Retrato de Luís Lavoura

Os senhores juízes do Tribunal Constitucional (TC) voltaram ontem a fazer a ridícula figura de se apresentarem todos (e são muitos!), trajados a rigor, sentados numa sala à hora dos telejornais para que apenas um deles lesse uma curta declaração. Pergunta-se: essa declaração não poderia ter sido lida numa curta conferência de impresna informal sem aquele espalhafato? Para que serviu aquela encenação de solenidade?

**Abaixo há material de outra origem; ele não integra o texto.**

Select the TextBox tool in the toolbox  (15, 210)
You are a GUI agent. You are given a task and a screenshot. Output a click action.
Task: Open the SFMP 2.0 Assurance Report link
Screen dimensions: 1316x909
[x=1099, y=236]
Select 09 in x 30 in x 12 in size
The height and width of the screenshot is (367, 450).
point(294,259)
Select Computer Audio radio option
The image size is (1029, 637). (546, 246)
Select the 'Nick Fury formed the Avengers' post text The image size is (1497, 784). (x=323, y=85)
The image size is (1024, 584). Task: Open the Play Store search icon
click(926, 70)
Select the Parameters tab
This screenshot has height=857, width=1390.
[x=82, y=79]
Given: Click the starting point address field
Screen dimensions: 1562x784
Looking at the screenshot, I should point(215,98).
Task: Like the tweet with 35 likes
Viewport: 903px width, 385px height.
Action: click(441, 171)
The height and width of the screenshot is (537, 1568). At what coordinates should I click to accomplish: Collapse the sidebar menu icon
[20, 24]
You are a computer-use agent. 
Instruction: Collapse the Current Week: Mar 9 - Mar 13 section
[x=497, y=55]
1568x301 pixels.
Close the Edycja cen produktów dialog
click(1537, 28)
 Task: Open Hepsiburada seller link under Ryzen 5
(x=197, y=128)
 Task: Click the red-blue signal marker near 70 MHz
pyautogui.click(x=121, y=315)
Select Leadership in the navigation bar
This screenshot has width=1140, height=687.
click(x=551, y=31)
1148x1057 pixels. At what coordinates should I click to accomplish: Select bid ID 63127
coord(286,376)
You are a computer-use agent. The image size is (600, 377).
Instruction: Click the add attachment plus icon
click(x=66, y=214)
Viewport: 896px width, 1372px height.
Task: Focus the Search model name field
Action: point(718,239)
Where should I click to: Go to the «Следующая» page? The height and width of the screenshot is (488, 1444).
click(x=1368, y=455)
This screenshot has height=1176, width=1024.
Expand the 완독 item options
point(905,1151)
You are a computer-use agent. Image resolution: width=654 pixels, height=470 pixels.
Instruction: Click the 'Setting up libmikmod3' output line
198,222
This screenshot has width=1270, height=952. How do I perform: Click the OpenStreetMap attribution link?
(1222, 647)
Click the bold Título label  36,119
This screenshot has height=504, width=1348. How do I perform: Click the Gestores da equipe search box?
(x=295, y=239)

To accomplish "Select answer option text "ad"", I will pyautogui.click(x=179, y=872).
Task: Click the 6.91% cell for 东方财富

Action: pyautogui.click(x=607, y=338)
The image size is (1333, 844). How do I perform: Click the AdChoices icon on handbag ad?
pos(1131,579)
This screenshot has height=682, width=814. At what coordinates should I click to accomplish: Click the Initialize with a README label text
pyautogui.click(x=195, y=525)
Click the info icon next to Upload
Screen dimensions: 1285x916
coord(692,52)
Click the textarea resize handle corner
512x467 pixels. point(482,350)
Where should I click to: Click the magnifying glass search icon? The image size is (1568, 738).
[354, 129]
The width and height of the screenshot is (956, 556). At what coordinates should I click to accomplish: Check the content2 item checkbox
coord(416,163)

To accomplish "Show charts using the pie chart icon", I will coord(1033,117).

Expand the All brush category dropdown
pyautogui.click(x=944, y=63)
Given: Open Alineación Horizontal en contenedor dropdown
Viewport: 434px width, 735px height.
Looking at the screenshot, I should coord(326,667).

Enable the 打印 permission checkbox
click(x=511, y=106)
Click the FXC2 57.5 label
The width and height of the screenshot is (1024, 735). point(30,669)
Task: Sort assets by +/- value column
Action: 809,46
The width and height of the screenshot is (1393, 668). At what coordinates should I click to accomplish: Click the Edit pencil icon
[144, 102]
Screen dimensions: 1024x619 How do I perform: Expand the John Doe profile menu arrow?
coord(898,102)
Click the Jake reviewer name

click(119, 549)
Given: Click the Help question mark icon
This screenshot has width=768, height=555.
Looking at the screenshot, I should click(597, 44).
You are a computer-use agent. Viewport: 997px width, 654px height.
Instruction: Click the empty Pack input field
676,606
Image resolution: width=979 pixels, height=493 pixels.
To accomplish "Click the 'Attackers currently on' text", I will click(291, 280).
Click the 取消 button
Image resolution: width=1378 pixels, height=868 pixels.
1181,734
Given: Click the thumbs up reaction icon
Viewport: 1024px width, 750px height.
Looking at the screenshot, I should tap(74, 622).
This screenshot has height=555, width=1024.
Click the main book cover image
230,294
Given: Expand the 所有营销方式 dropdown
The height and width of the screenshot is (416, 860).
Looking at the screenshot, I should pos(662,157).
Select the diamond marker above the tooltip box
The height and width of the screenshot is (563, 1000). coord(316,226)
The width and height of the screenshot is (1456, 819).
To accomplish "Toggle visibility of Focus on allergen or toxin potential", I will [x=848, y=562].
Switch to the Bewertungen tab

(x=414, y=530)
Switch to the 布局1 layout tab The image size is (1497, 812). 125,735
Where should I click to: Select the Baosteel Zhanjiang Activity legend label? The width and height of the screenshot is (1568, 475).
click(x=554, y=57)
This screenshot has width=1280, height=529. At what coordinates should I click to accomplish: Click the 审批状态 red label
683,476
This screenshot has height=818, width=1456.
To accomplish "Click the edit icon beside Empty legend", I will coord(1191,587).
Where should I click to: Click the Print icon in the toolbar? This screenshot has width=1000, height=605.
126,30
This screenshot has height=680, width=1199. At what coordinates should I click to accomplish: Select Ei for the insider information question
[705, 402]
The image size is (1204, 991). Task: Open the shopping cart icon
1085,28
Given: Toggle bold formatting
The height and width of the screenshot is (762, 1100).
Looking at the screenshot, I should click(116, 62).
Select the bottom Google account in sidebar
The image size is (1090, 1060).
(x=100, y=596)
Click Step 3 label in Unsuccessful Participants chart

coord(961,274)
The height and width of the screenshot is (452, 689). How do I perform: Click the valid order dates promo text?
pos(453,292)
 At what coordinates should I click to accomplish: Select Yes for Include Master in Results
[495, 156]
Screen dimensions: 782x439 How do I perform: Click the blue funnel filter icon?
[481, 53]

Sobre a decisão propriamente dita, há uma coisa, a meu ver crucial, que não entendi. O TC afirma que um corte nas pensões de reforma é muito gravoso para os pensionistas e que viola o princípio constitucional da confiança mas que, no entanto, esse corte poderia não ser proibido desde que estivesse integrado numa reforma abrangente. Eu pergunto, que reforma têm os juízes do TC em mente quando dizem tal coisa? Que reforma do Estado seria suficientemente abrangente para justificar, no entendimento do TC, que se cortasse as pensões de reforma? Que mais reformas terá o governo que inventar para que o TC o possa autorizar a fazer, conjuntamente com elas, o corte das pensões? E será que essas outras reformas adicionais não serão elas, também, à partida inconstitucionais?